# What the task requires
A verbatim transcription of every record below is required.

━━━ Data under study ━━━

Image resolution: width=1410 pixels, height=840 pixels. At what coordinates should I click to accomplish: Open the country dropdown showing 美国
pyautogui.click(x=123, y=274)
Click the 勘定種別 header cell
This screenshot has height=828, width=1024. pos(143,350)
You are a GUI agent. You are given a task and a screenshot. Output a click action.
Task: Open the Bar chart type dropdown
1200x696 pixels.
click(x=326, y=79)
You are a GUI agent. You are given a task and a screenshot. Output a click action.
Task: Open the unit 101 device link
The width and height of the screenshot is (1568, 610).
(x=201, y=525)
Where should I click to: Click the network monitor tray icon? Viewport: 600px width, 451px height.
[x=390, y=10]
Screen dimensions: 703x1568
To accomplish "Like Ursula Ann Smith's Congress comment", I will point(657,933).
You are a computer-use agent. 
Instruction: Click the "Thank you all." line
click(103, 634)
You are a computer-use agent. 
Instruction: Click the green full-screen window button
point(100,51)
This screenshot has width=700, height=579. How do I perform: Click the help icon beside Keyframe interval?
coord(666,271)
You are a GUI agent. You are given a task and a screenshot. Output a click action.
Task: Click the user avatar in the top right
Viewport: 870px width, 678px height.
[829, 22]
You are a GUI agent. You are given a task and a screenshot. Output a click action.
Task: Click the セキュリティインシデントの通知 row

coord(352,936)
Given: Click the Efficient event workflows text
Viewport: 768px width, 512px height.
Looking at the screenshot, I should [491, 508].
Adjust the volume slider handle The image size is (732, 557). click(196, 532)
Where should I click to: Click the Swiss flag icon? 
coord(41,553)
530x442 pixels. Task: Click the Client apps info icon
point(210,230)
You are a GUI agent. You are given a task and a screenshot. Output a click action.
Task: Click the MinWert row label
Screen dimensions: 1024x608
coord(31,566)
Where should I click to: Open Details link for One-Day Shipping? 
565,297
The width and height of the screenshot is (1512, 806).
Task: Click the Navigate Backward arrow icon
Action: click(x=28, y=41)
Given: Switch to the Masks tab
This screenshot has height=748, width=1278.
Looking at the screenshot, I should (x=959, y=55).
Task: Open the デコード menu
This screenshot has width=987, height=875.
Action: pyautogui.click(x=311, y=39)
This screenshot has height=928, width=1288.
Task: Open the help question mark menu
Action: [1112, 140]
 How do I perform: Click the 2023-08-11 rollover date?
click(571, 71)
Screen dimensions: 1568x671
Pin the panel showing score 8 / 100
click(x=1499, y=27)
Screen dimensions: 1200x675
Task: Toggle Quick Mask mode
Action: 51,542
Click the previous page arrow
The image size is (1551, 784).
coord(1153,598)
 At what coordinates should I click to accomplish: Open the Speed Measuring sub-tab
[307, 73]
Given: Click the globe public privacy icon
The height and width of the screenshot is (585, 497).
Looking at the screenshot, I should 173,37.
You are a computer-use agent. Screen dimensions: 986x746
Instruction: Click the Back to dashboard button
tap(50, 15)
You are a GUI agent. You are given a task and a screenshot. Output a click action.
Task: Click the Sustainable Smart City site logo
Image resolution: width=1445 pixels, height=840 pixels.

━━━

# Written response
Image resolution: width=1410 pixels, height=840 pixels. At what coordinates should I click to accomplish: Open the country dropdown showing 美国
pyautogui.click(x=123, y=274)
Click the 勘定種別 header cell
This screenshot has height=828, width=1024. pos(143,350)
You are a GUI agent. You are given a task and a screenshot. Output a click action.
Task: Open the Bar chart type dropdown
1200x696 pixels.
click(x=326, y=79)
You are a GUI agent. You are given a task and a screenshot. Output a click action.
Task: Open the unit 101 device link
The width and height of the screenshot is (1568, 610).
(x=201, y=525)
Where should I click to: Click the network monitor tray icon? Viewport: 600px width, 451px height.
[x=390, y=10]
Screen dimensions: 703x1568
To accomplish "Like Ursula Ann Smith's Congress comment", I will point(657,933).
You are a computer-use agent. 
Instruction: Click the "Thank you all." line
click(103, 634)
You are a computer-use agent. 
Instruction: Click the green full-screen window button
point(100,51)
This screenshot has width=700, height=579. How do I perform: Click the help icon beside Keyframe interval?
coord(666,271)
You are a GUI agent. You are given a task and a screenshot. Output a click action.
Task: Click the user avatar in the top right
Viewport: 870px width, 678px height.
[829, 22]
You are a GUI agent. You are given a task and a screenshot. Output a click action.
Task: Click the セキュリティインシデントの通知 row

coord(352,936)
Given: Click the Efficient event workflows text
Viewport: 768px width, 512px height.
Looking at the screenshot, I should [491, 508].
Adjust the volume slider handle The image size is (732, 557). click(196, 532)
Where should I click to: Click the Swiss flag icon? 
coord(41,553)
530x442 pixels. Task: Click the Client apps info icon
point(210,230)
You are a GUI agent. You are given a task and a screenshot. Output a click action.
Task: Click the MinWert row label
Screen dimensions: 1024x608
coord(31,566)
Where should I click to: Open Details link for One-Day Shipping? 
565,297
The width and height of the screenshot is (1512, 806).
Task: Click the Navigate Backward arrow icon
Action: click(x=28, y=41)
Given: Switch to the Masks tab
This screenshot has height=748, width=1278.
Looking at the screenshot, I should (x=959, y=55).
Task: Open the デコード menu
This screenshot has width=987, height=875.
Action: pyautogui.click(x=311, y=39)
This screenshot has height=928, width=1288.
Task: Open the help question mark menu
Action: [1112, 140]
 How do I perform: Click the 2023-08-11 rollover date?
click(571, 71)
Screen dimensions: 1568x671
Pin the panel showing score 8 / 100
click(x=1499, y=27)
Screen dimensions: 1200x675
Task: Toggle Quick Mask mode
Action: 51,542
Click the previous page arrow
The image size is (1551, 784).
coord(1153,598)
 At what coordinates should I click to accomplish: Open the Speed Measuring sub-tab
[307, 73]
Given: Click the globe public privacy icon
The height and width of the screenshot is (585, 497).
Looking at the screenshot, I should 173,37.
You are a computer-use agent. Screen dimensions: 986x746
Instruction: Click the Back to dashboard button
tap(50, 15)
You are a GUI agent. You are given a task and a screenshot. Output a click action.
Task: Click the Sustainable Smart City site logo
Image resolution: width=1445 pixels, height=840 pixels.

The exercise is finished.